Liverpool Law School
Deborah.Lawson@liverpool.ac.uk
Biography
Deborah obtained her LLM in International Human Rights Law from the Irish Centre for Human Rights, National University of Ireland, Galway, in 2017. She became a PhD candidate and Graduate Teaching Fellow at the School of Law and Social Justice, University of Liverpool, in September 2019. She is an active member of and administrator for the European Children’s Rights Unit. Deborah is currently engaged as a research assistant on the School of Law’s ‘International Strategic Litigation Network’ project (children’s rights strand) and is supporting the development of the online series ‘Children in Theory: Theoretical Methods and Approaches for the Study of Childhood’.
Research
Deborah’s research focuses on children’s human rights law and its applicability and effectiveness for children from Indigenous, ethnic minority or marginalised groups.
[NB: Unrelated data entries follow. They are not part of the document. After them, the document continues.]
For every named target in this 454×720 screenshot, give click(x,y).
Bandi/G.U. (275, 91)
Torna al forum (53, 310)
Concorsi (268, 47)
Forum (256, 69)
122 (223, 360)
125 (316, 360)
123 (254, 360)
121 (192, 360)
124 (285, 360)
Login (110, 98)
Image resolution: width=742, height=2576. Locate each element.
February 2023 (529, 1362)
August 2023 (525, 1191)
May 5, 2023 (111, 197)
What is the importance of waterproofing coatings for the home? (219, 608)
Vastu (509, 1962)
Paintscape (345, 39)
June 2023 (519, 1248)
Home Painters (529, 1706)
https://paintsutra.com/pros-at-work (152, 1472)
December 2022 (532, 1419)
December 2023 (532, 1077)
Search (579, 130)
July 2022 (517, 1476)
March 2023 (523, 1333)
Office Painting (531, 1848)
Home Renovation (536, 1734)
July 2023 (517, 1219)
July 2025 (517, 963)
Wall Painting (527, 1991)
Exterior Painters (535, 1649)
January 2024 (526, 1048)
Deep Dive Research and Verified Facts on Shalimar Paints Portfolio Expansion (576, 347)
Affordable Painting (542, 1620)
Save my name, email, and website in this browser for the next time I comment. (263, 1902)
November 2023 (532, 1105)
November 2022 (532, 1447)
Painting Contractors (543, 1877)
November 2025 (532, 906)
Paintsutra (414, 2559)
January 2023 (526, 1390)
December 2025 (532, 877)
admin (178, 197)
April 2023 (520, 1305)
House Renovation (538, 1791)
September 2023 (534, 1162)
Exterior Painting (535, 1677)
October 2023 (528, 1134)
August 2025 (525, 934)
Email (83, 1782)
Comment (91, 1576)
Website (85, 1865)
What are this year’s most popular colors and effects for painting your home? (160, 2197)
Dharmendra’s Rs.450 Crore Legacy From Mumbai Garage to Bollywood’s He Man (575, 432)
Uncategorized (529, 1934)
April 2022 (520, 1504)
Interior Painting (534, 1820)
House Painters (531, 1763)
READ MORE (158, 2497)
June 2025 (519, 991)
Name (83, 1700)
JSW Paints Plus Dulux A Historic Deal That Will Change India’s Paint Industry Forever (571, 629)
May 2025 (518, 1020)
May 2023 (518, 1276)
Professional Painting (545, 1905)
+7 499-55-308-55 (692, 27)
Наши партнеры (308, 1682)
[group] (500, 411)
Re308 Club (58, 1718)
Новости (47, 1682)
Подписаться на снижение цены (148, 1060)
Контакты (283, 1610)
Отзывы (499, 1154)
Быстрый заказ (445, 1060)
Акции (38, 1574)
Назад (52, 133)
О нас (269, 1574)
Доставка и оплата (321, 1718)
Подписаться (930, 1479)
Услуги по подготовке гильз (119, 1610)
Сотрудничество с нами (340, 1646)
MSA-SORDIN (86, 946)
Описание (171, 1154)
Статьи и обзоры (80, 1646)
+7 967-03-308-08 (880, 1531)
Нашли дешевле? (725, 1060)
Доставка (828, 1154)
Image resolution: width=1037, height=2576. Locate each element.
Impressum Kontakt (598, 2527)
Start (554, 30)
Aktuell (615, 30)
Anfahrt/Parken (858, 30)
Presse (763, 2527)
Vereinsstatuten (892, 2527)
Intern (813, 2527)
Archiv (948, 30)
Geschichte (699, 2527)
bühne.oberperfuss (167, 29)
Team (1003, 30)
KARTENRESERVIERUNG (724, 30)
She has a particular interest in theories on structural and systemic forms of violence and whether these have the potential to explain the impaired implementation of a spectrum of children’s rights.
Working thesis title
Article 19 UNCRC – Balancing Protection, Understanding Violence: Indigenous Child Protection in Colonial Settler States
Dates of study
PhD Start Date: September 2019
PhD Completion Date: September 2023
Supervisors
Professor Helen Stalford (Liverpool Law School), Professor Padraig McAuliffe (Liverpool Law School) and Dr Aoife Daly (University College Cork)
Research Summary
Deborah’s research concerns Article 19 of the UN Convention on the Rights of the Child and Indigenous children’s rights to be free from all forms of violence in settler colony states. She asks if this provision has the potential to engage with forms of structural violence and harms which specifically affect children from collective and cultural groups.